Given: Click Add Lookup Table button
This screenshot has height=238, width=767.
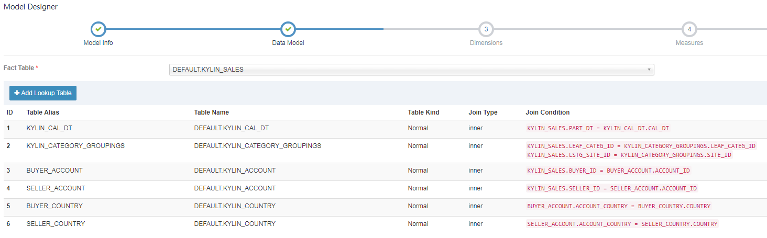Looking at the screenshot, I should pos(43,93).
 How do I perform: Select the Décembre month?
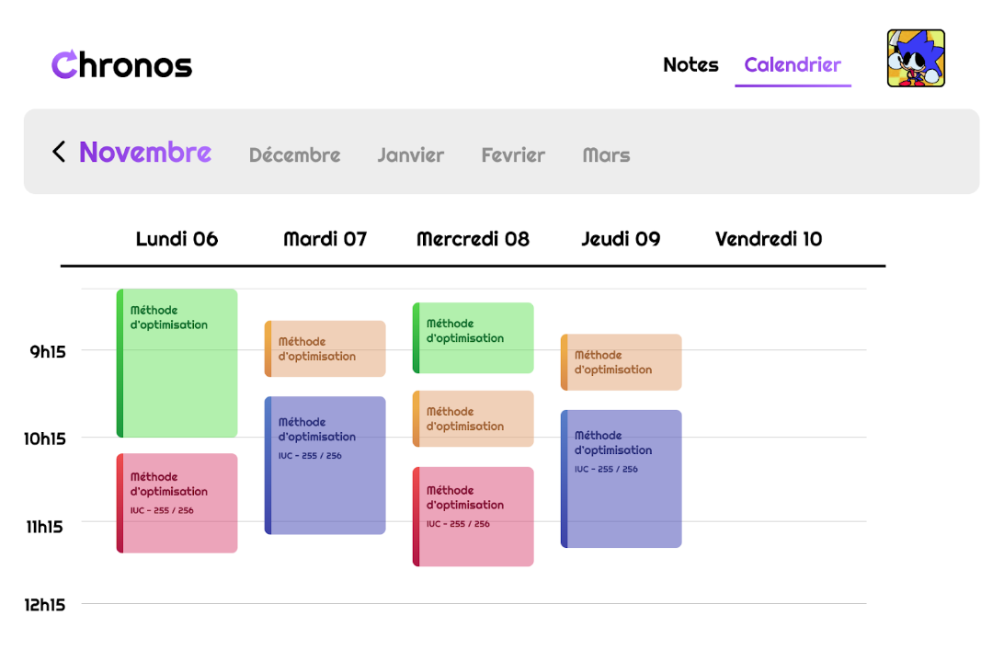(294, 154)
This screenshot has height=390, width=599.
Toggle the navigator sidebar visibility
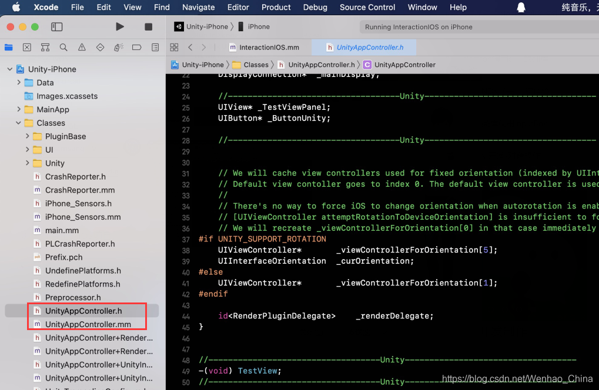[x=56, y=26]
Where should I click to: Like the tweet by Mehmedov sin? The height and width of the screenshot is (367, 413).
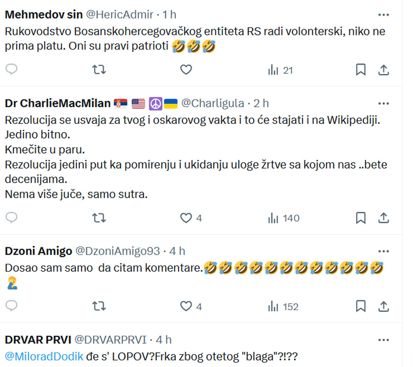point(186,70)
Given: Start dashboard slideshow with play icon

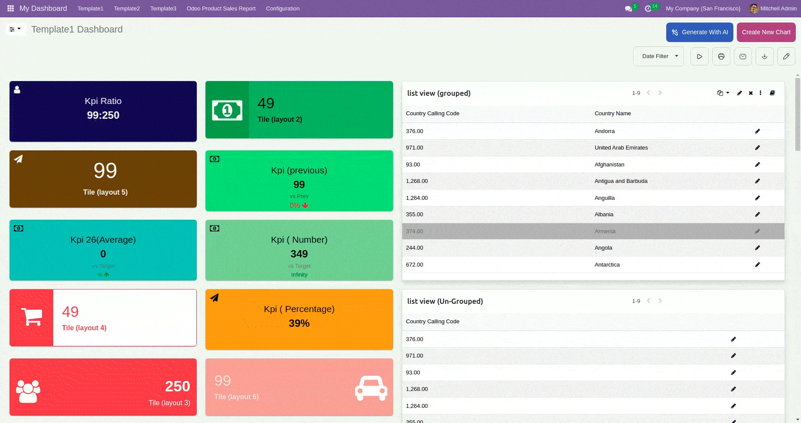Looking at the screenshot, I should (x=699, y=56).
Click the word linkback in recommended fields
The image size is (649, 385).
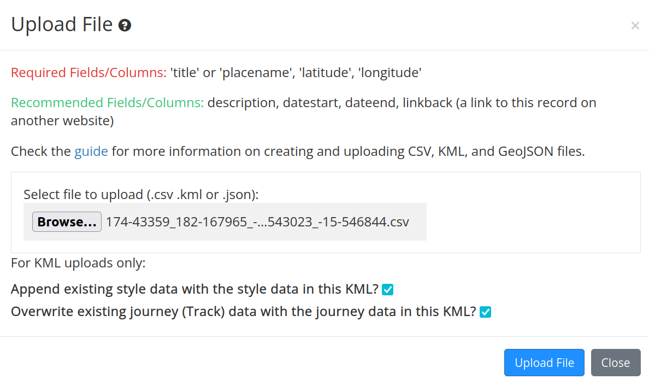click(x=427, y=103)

◇ ◇ ◇

### Exercise:
Take the line that holds "Given: Start dashboard" as the start and the last line of the data as the end. Copy only those lines exactly, both ends included, except the pictures.

### Response below:
Given: Start dashboard slideshow with play icon

Looking at the screenshot, I should (x=699, y=56).
Click the word linkback in recommended fields
The image size is (649, 385).
click(x=427, y=103)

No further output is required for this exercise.